Fantômes, Revenants, Poltergeists, Mânes
Fantômes et revenants présentent un défi redoutable à la théorie traditionnelle de la représentation poétique. Comment re-présenter (c’est-à-dire présenter à nouveau ou imiter par le biais du langage) ce qui n’existe pas et n’a jamais existé, puisque par définition ces créatures fantastiques sont invisibles ? En fait, il est paradoxal que cette non-existence ne signifie pas pour autant que personne n’ait vu de revenants ou n’ait cru en voir. La totalité des civilisations humaines connaît les fantômes, même si elles usent de noms différents pour les désigner.
Ces êtres fantastiques ont fait le sujet d’un colloque organisé par le Centre de Recherche sur l’Imaginaire de Grenoble les 11 et 12 octobre 2010 à la MSH-Alpes, la Maison des sciences de l’homme du CNRS. La stratégie scientifique du colloque visait l’affinement d’une donnée centrale du structuralisme anthropologique tel qu’il se pratique dans les centres de recherche sur l’imaginaire en France et à l’étranger : l’existence d’invariants formels (structures narratives) ou systémiques (combinatoire de thèmes mythiques, comme ceux isolés par S. Thompson dans son Motif-Index of folk-literature).
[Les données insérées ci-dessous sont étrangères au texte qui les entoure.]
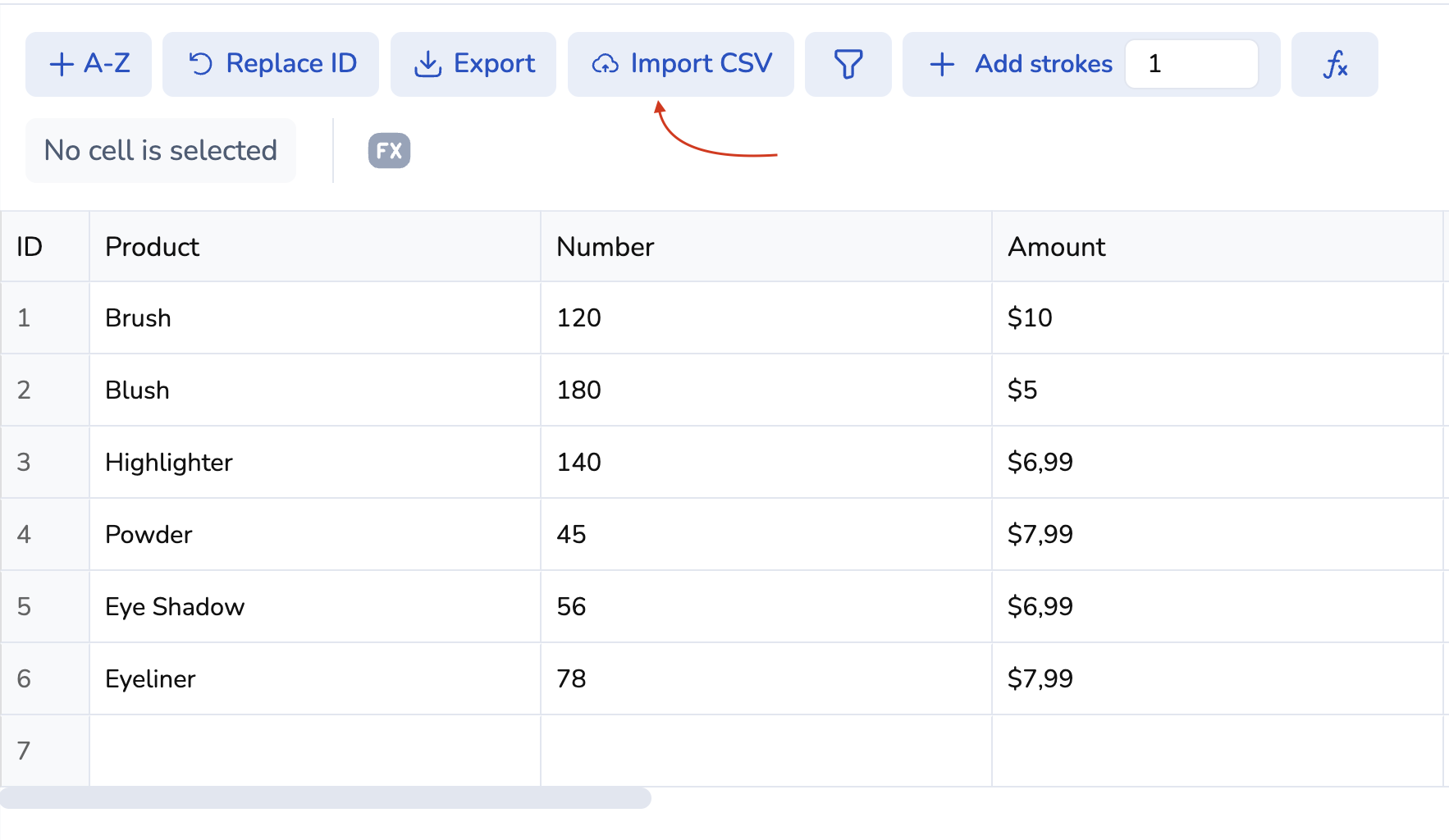The width and height of the screenshot is (1449, 840).
Task: Click the gray FX badge icon
Action: coord(389,151)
L’enquête a été menée à partir de récits relevant d’un même registre de l’imaginaire : les histoires de revenants, fantômes et poltergeists. Il s’agissait toutefois de dépasser l’analyse archétypale (ou archétypologie) proposée jadis par Gilbert Durand pour viser des voies nouvelles au confluent de la psychiatrie et des sciences cognitives.
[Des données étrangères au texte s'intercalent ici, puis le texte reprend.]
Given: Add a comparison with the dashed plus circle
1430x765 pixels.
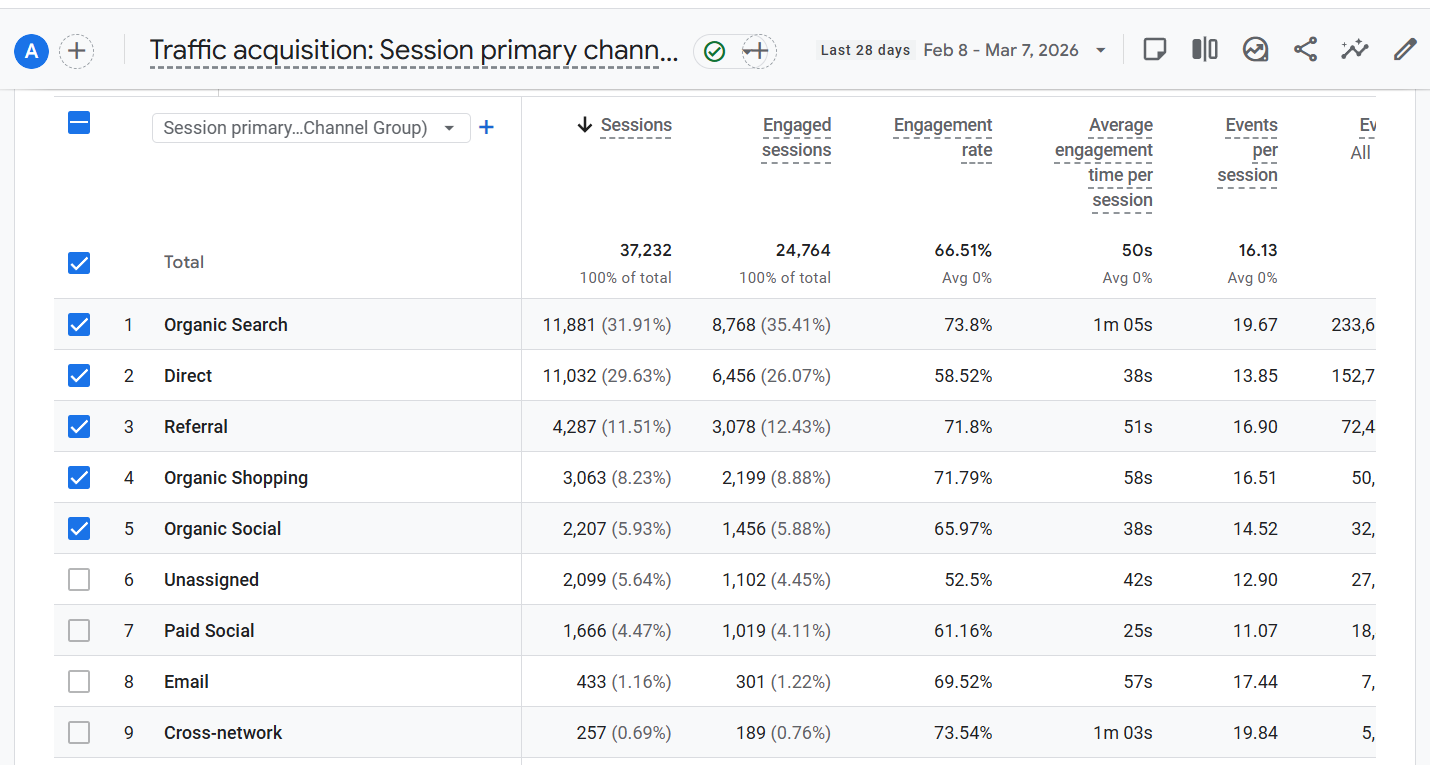Looking at the screenshot, I should point(77,51).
Le projet consistait à envisager ces créatures fantastiques que sont les fantômes, revenants et poltergeists de manière comparative à la fois en diachronie et en synchronie. Il s’agissait de dégager les motifs mythiques associés à ces figures et de s’interroger sur leur signification anthropologique. Existe-t-il, malgré la diversité et la variabilité des contextes culturels, des constantes méthodologiquement repérables dans la représentation de ces créatures fantastiques ainsi que des archétypes communs à la base des imaginaires africains et européens ?
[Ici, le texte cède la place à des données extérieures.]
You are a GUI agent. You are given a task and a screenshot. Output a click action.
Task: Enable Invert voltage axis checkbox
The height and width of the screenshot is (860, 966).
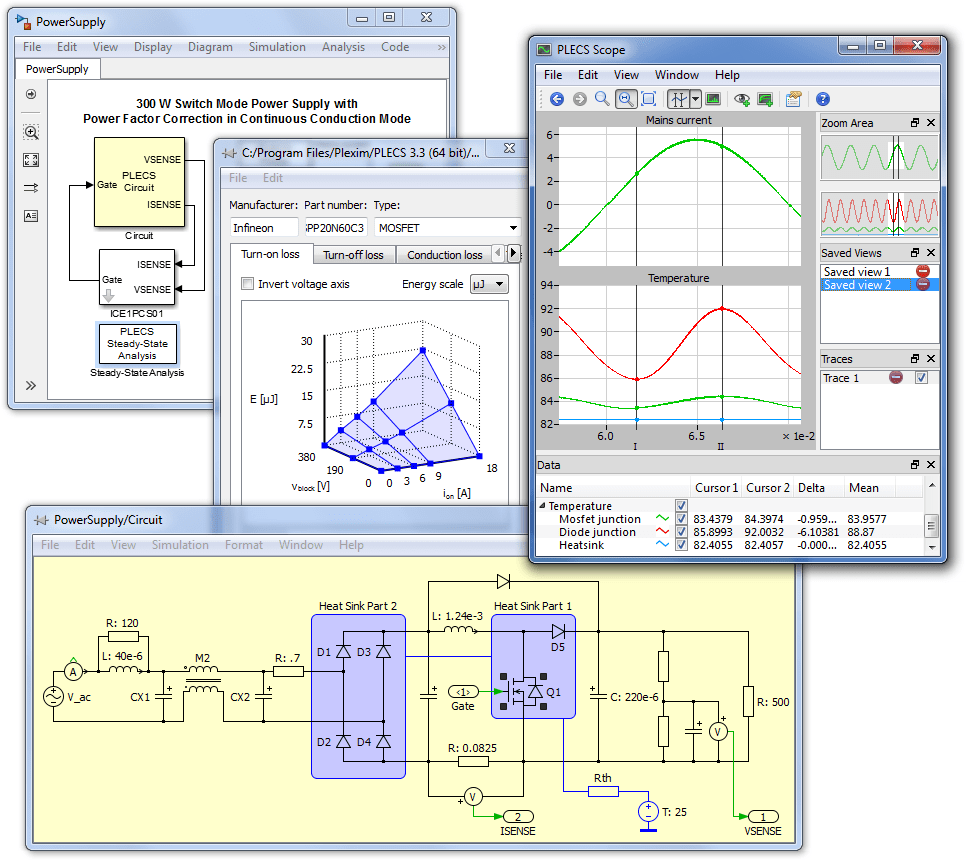click(x=248, y=284)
Une des conclusions des travaux a été qu’il existe bel et bien des « images » et non des « représentations » de fantômes. Le colloque a permis d’entrevoir des convergences avérées de ces images, en dehors de toute influence culturelle directe. Des explications de nature neuropsychique à propos de cette convergence pourraient maintenant être explorées. Celles-ci feraient appel aux phénomènes hallucinatoires mis en évidence lors de l’expérience dite des corps fantômes (obtenue en laboratoire par stimulation de certaines zones du cortex), en anglais out of body experience. À terme, il serait alors possible d’envisager un « imaginarium » cognitif, c’est-à-dire un répertoire des phénomènes d’illusion mentale dus à des dispositifs psychiques particuliers.